6.
化け物から見目麗しい娘へと戻った彼女は、意外にも家事が出来ました。
なので彼が土砂降りの中帰ってくるとすでに食事の支度がされていたり、泥だらけの足をそっと綺麗に洗い流してくれたり、着替えを用意してくれたり……と、至れり尽くせりで彼を出迎えてくれたのです。
「千冬どの、直りましたよ」
「ああ、ありがとう」
彼の破けた着物を繕い終えた娘は、花のような微笑を浮かべて彼に着物を差し出します。
彼は眩しくて目が開けられないのに無理をしてこじ開けようと努力した、そんな表情で受け取るも、わずかに触れた指先に跳ねるように手を引っ込めてしまいました。
(…なんだ、これは)
化け物の姿であったときは平気で触っていたのに、娘の姿になった途端に触れれば体が動かなくなり、娘の姿を見るたびに心を狂わせられる―――この奇っ怪な現象が、彼のここ最近の悩みでございました。
「千冬どの、どうなさいましたの…?」
「あ、いや……なんでもない。気にしないでくれ」
そう言って、振り切るように着物に袖を通します。
一通り体を動かして不具合はないと伝えますと、娘はふふんと胸を張り、「縫い物は得意ですもの」と言うのでした。

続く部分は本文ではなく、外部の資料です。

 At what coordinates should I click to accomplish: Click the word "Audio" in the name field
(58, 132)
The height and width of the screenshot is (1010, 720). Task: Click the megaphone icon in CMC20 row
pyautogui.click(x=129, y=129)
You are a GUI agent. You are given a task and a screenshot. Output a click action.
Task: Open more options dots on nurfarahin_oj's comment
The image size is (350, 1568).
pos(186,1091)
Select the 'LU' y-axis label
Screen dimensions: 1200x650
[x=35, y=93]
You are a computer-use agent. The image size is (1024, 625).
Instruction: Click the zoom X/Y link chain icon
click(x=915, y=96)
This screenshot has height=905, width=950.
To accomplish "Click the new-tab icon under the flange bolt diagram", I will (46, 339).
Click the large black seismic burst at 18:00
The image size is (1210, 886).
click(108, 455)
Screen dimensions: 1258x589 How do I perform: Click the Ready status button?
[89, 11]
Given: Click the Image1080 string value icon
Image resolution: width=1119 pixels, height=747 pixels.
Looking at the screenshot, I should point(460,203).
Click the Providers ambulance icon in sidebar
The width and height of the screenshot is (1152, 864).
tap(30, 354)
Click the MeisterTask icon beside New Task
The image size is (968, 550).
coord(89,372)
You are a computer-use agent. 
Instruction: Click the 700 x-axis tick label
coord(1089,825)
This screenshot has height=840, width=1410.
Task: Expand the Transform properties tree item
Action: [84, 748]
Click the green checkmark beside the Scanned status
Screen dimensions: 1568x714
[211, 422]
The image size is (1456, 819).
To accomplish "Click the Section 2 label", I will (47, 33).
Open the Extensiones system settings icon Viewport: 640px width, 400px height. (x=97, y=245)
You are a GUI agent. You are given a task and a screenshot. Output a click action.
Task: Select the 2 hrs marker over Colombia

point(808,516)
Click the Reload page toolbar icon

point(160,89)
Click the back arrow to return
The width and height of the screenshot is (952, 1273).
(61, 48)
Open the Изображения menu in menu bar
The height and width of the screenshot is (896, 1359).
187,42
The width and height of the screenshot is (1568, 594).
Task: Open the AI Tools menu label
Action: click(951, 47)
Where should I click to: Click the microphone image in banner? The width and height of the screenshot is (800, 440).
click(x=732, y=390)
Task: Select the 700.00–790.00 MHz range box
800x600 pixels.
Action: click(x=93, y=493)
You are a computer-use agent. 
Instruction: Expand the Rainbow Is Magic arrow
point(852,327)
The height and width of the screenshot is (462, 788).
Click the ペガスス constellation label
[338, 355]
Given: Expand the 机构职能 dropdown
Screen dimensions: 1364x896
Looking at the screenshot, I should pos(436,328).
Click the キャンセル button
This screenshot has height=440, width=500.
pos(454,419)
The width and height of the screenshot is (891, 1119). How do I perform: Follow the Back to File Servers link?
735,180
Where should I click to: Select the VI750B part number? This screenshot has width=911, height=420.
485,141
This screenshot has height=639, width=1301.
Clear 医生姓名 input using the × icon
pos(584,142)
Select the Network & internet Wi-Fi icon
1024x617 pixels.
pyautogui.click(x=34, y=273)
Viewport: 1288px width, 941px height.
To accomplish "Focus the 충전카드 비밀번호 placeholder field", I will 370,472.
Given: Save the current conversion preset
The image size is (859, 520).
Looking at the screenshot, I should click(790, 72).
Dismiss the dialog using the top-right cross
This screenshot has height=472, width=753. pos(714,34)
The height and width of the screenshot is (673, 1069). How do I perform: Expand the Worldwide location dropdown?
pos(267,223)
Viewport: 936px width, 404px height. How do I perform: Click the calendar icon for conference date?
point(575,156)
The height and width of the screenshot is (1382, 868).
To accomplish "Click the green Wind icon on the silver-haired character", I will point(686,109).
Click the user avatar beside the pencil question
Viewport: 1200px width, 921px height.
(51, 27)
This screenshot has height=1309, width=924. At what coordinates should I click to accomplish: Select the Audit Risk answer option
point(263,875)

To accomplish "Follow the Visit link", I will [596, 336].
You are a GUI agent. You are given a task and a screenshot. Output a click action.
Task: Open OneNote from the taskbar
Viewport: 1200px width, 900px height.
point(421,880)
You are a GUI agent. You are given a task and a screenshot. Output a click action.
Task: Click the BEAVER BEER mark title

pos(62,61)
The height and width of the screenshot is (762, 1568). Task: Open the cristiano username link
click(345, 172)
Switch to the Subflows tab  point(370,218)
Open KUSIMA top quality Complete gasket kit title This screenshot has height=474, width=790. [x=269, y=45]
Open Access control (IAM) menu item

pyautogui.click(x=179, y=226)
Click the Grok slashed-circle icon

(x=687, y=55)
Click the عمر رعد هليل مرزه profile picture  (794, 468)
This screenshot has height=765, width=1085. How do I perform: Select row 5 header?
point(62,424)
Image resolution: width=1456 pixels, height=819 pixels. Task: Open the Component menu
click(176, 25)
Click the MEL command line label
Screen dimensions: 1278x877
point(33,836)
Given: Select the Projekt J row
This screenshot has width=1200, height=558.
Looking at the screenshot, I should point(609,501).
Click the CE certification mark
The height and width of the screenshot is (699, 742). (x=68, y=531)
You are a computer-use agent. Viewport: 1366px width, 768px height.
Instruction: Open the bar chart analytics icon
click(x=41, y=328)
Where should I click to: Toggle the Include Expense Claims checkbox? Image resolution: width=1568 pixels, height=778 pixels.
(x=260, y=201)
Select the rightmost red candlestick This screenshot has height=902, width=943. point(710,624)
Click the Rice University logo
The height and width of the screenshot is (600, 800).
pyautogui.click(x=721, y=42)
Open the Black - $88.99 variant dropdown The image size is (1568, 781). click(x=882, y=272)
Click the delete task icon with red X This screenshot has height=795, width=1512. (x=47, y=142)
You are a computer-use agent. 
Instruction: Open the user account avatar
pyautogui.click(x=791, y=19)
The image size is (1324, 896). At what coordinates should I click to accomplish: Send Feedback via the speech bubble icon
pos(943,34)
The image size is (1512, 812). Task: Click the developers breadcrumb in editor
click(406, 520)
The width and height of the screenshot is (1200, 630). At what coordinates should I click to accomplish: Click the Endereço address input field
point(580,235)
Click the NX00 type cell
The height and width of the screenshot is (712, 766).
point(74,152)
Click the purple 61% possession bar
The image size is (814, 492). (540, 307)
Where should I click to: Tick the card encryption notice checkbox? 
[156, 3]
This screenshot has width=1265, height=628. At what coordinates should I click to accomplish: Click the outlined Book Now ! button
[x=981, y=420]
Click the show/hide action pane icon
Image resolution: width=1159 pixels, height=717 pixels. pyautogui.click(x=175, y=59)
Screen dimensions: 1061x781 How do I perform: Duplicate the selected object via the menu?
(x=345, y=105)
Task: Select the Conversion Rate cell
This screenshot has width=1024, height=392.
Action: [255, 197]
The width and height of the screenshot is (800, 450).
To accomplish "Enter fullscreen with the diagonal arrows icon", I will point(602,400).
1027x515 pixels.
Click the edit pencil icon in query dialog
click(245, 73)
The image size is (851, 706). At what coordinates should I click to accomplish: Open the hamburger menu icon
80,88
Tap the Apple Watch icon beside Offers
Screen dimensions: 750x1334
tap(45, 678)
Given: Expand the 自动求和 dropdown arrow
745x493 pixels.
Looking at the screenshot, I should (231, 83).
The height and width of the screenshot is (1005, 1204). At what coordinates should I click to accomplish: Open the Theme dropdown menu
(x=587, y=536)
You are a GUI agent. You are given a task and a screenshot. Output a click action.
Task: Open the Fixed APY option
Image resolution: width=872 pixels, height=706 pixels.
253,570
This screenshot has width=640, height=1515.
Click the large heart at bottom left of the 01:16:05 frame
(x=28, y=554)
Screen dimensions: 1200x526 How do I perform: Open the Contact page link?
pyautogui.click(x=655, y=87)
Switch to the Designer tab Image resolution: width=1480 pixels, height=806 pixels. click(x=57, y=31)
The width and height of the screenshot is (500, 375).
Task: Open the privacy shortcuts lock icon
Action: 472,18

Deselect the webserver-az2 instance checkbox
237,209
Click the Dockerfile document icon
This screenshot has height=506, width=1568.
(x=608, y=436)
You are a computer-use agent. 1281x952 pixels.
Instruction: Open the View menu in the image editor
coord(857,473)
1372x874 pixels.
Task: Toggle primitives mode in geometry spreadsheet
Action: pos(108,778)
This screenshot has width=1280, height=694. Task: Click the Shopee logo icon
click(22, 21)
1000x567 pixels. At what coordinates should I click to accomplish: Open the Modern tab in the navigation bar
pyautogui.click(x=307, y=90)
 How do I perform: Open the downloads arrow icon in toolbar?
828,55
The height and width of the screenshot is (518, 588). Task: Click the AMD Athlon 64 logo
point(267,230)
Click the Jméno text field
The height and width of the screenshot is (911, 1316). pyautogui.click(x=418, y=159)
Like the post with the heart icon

「…本当だな。縫い目がとても丁寧だ。これならしばらくは暴れても大丈夫だろう」
「まあ、暴れるご予定がありますの?」
「そりゃあ…ここは山賊があちこちにいる山だ。そうあることではないが、たまに同業者の家に盗みに来る奴もいる」
なので彼は、家の周りに罠や人が来たことを知らせる仕掛けを作ったり、あまり家から離れずに行動することで妹を守ってきました。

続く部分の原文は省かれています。